Son discours, et sa démarche, s’inscrivent dans le même militantisme que les défenseurs des vins nature. « Moi, je ne filtre pas. J’aime le trouble ; mais l’industrie n’aime pas le trouble. » « Le trouble est troublant… » ajoute Laurent, qui enregistre l’interview pour RadioVino. « Il faut que vous sachiez une chose : il est possible de faire du vinaigre avec tous les vins vivants » ajoute la vinaigrière.
Lumineuse Nathalie Lefort. Ici au micro de RadioVino.
Nous avons goûté, ce jour-là et les suivants, une bonne dizaine des vinaigres de La Guinelle. Aucun d’entre eux ne nous a piqué la langue. Ils étaient plein de leurs arômes amplifiés par le temps, avec une longueur rappelant celle des grandes eaux-de-vie. Certains, comme le Vinaigre de Banyuls, étaient chargés de girofle et de cannelle, avec la vivacité de la framboise ; d’autres, comme le vinaigre de Mauzac, étaient boisés, avec un goût d’écorces et de noix de pécan.

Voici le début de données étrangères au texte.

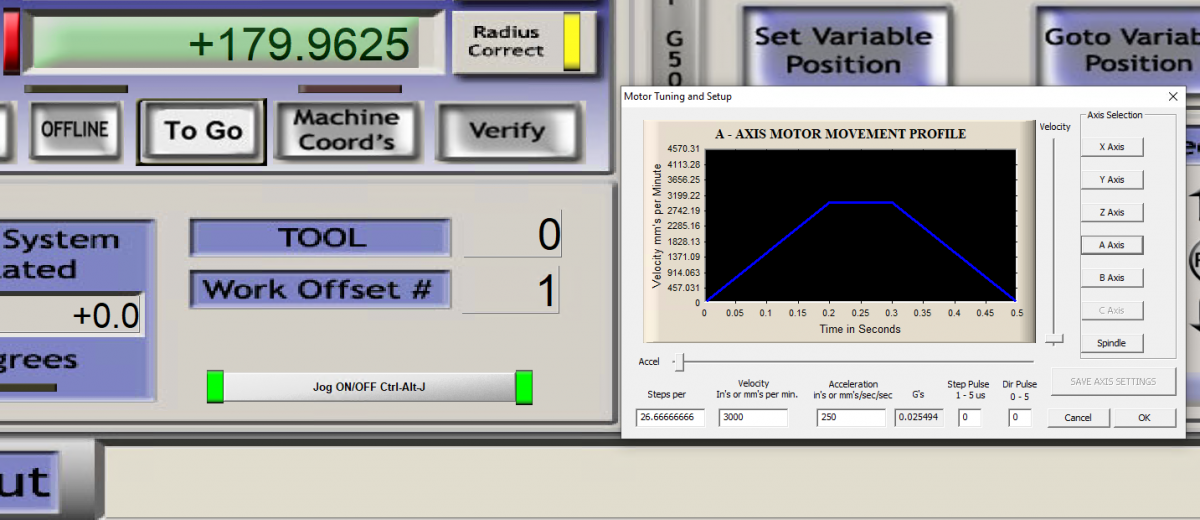1200x520 pixels.
Task: Edit the Acceleration value field
Action: pos(849,418)
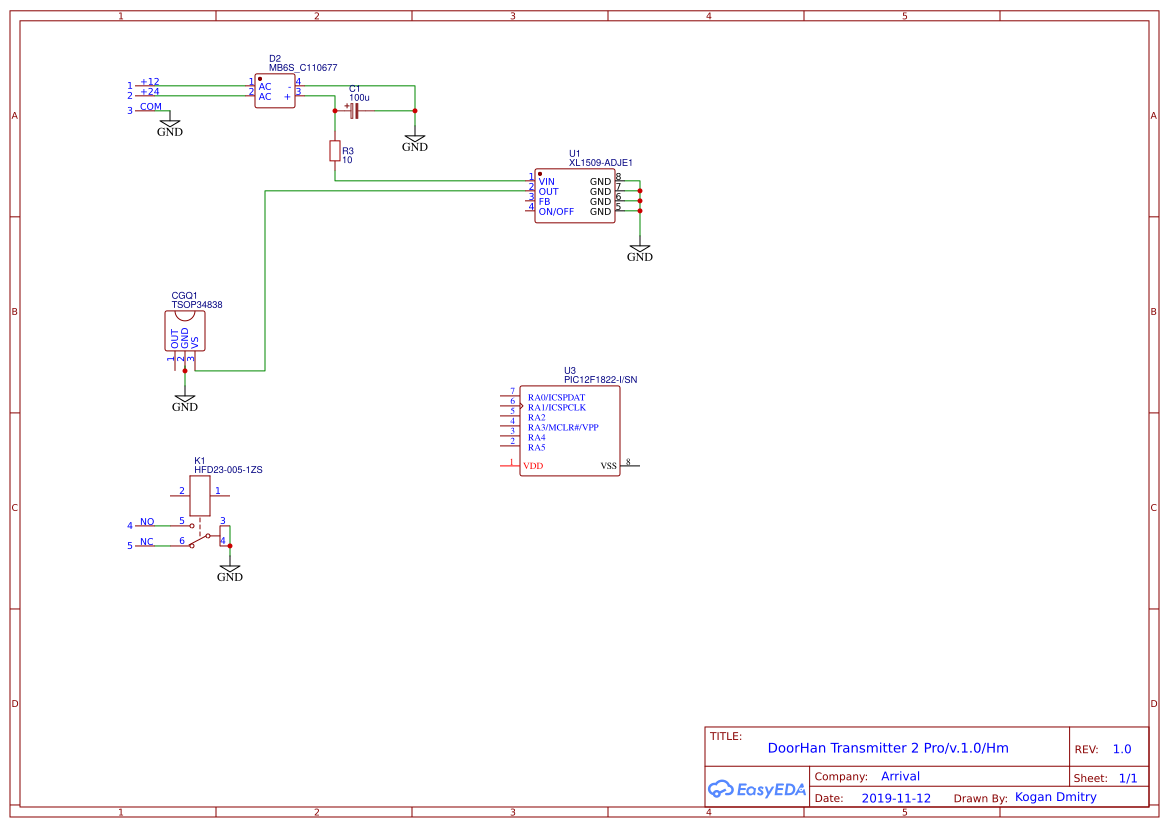Select the R3 resistor symbol

coord(335,152)
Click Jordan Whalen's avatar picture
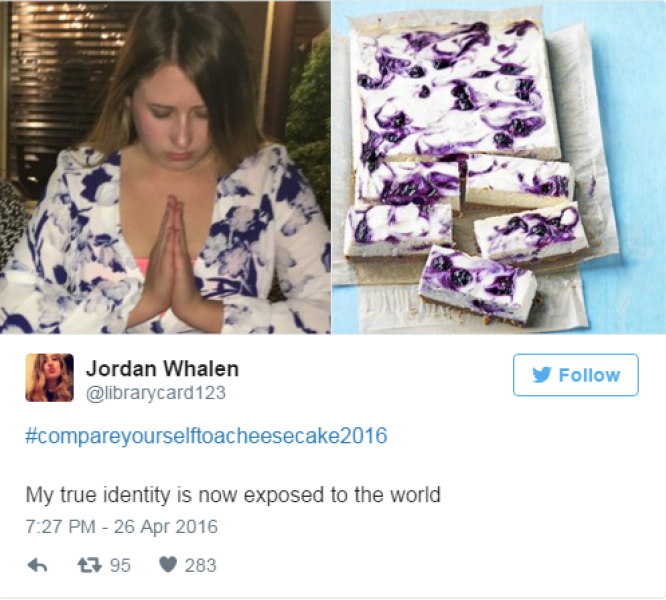The width and height of the screenshot is (666, 600). [49, 377]
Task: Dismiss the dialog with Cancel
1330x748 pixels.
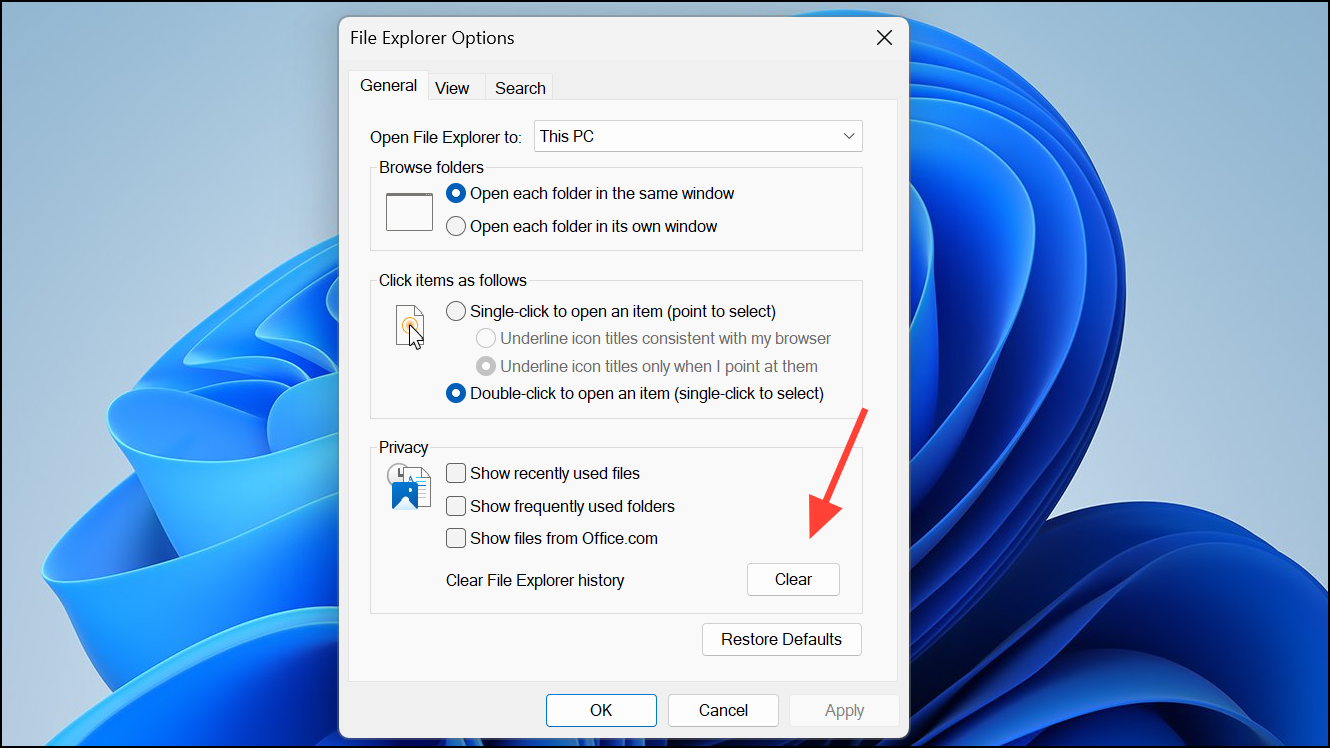Action: point(723,710)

On se quitte à regret avant le déjeuner. Le soleil, déjà chaud, a fait ressortir les arômes des barriques. On se salue de loin ; devant nous, la mer, très belle, semble nous prendre dans ses bras. « Vois-tu ce que je vois comme moi, je le vois ? »
Vinaigrerie La Guinelle Hameau de Cosprons 66660 Port-Vendres
Pruine : nom féminin. Fine pellicule cireuse, naturelle, à la surface de certains fruits (prune, raisin) et champignons. Permet la vinification en absorbant quantité de levures et moisissures utiles à la fermentation.